Aim of the exercise: For each line of the data below that includes the string "Given", count one, and answer with the sum only.

Listed records:
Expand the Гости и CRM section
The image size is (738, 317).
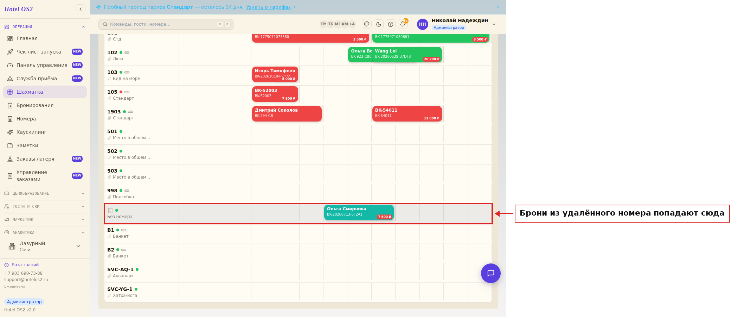pyautogui.click(x=45, y=206)
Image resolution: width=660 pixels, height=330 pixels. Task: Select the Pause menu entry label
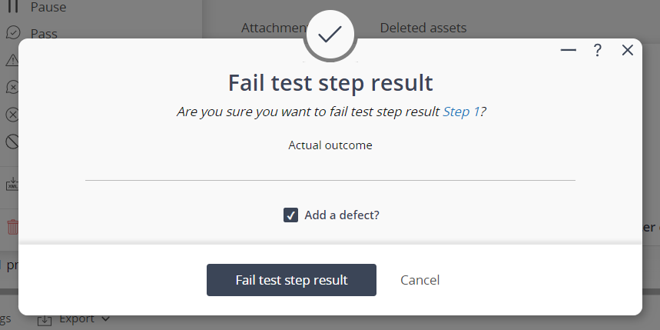pyautogui.click(x=48, y=7)
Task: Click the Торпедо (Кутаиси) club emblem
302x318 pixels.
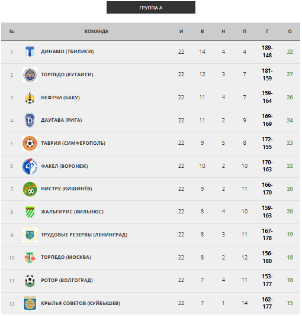Action: [x=30, y=74]
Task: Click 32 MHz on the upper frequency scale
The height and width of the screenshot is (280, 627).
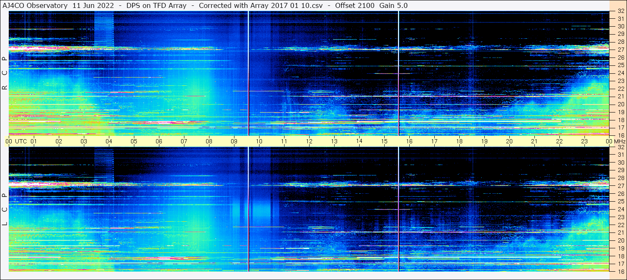Action: (x=620, y=11)
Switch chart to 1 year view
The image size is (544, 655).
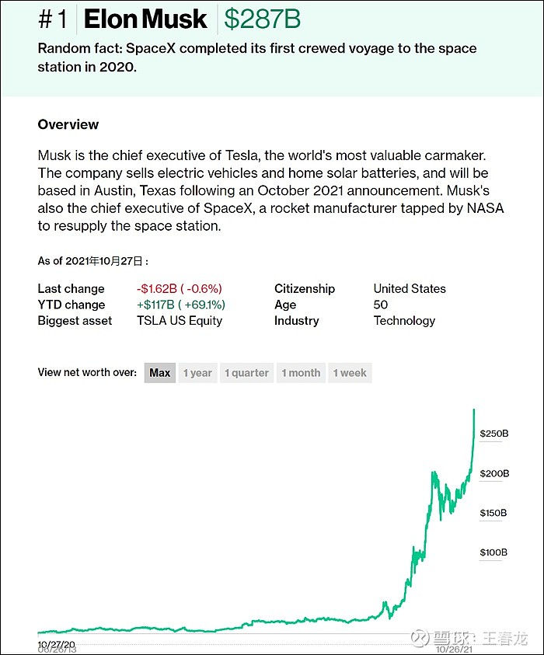[x=197, y=373]

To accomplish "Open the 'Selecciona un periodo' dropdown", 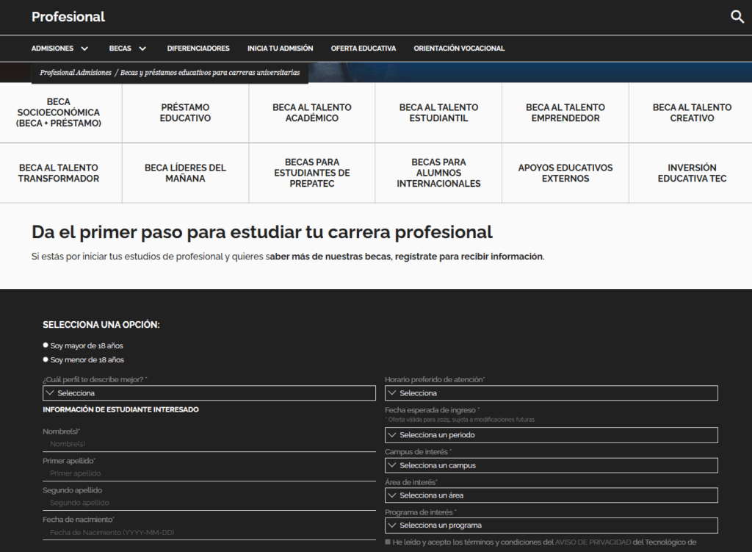I will pyautogui.click(x=551, y=435).
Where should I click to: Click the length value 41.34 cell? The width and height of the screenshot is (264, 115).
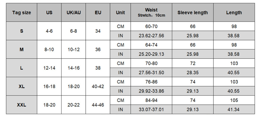(234, 110)
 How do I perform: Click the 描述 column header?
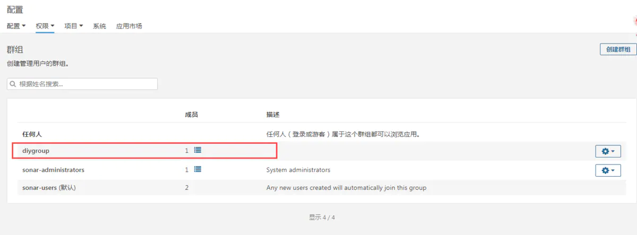(x=273, y=115)
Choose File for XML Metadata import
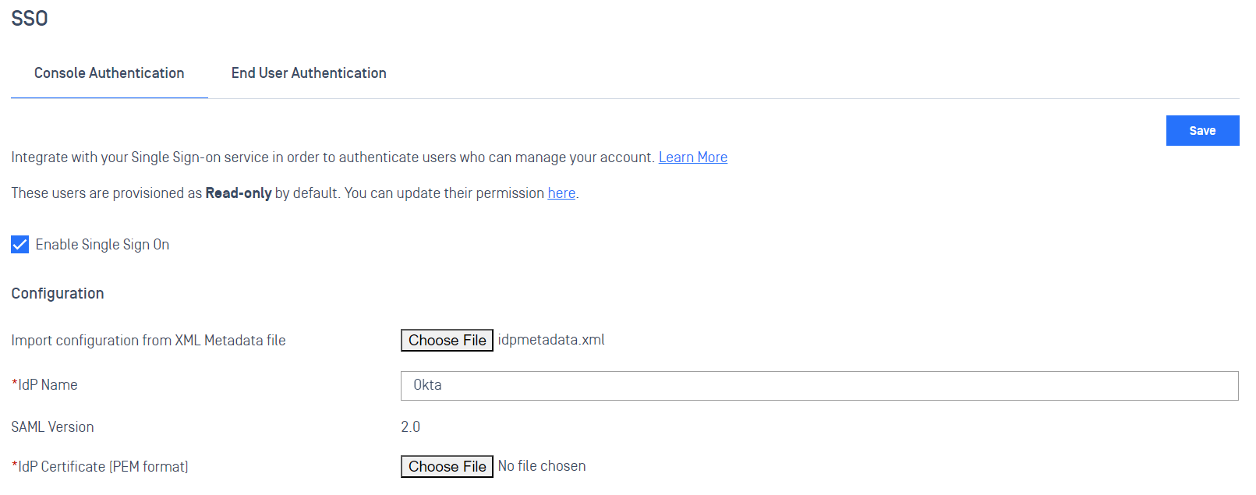This screenshot has height=495, width=1256. (x=447, y=341)
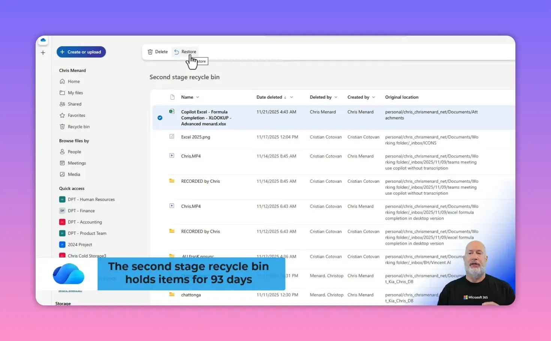The height and width of the screenshot is (341, 551).
Task: Open the RECORDED by Chris folder row
Action: [x=201, y=181]
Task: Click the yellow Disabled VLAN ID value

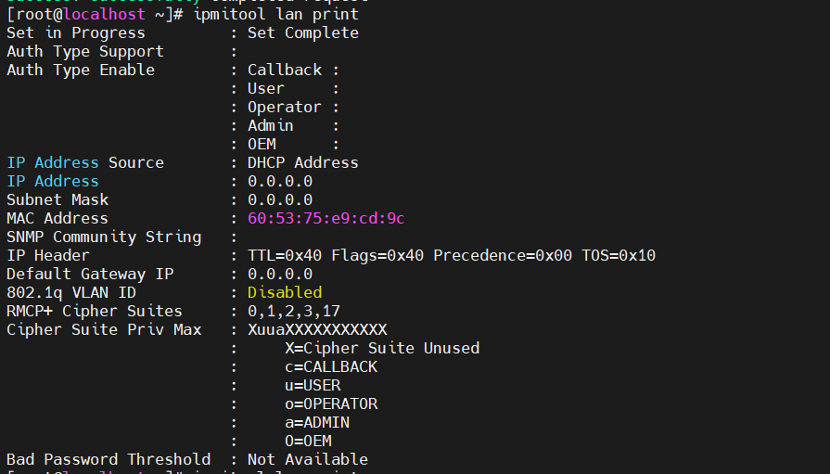Action: tap(285, 293)
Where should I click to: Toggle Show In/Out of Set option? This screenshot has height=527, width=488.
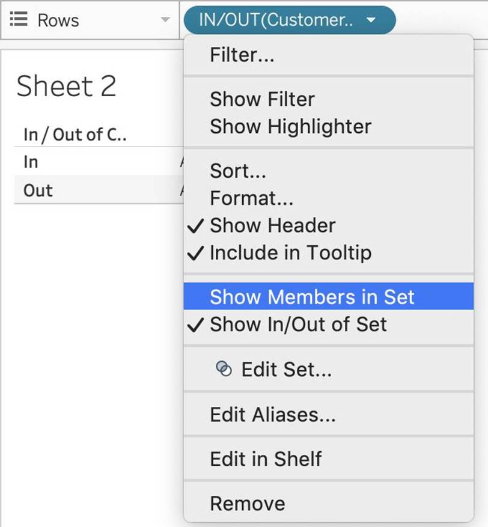(298, 324)
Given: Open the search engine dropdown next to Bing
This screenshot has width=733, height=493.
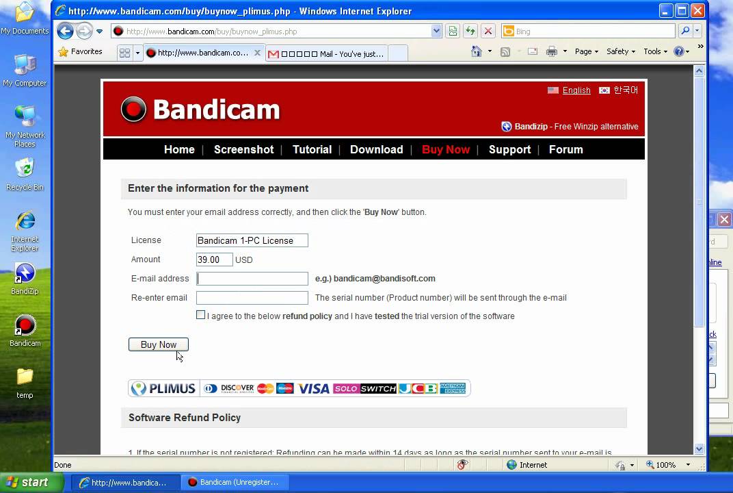Looking at the screenshot, I should coord(697,31).
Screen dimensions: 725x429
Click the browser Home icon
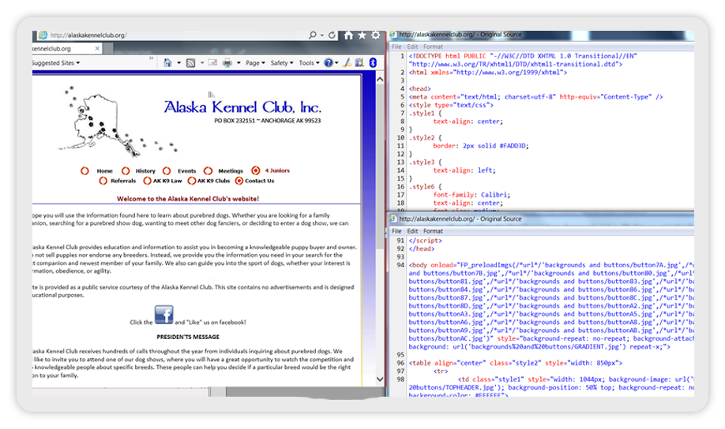348,35
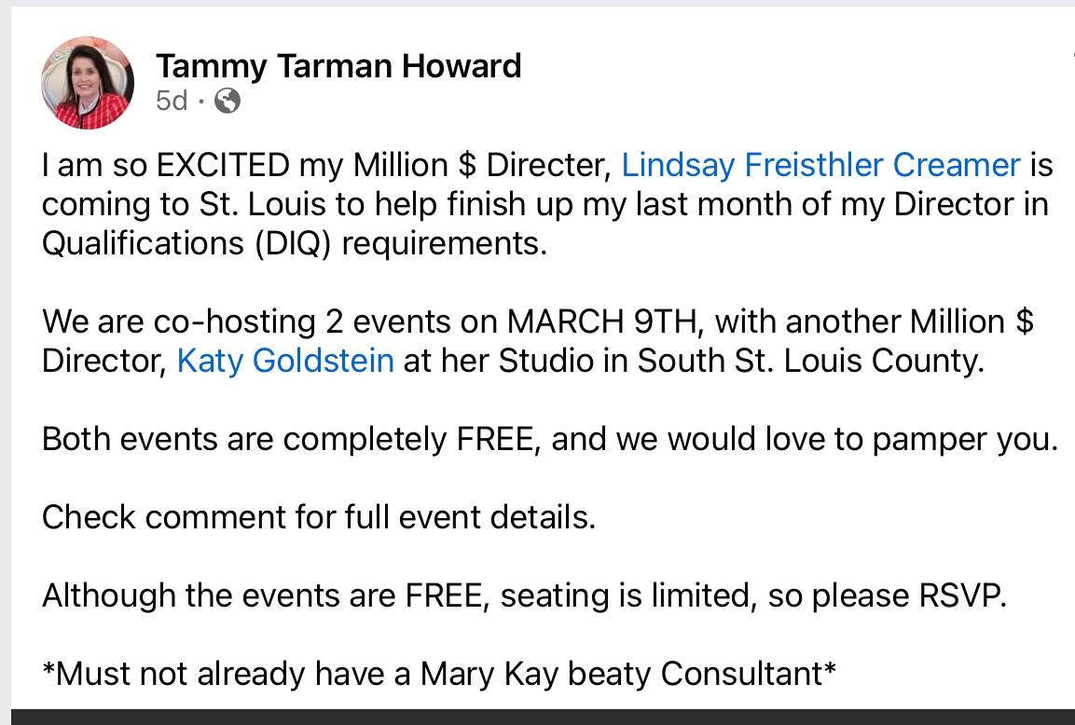Open Lindsay Freisthler Creamer's tagged profile

coord(820,165)
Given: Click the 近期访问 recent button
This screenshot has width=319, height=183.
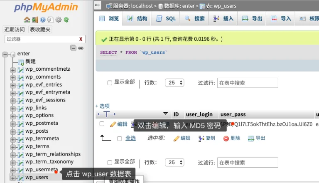Looking at the screenshot, I should [x=15, y=30].
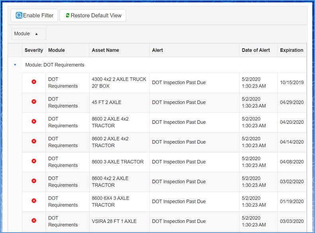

Output of the exercise: 2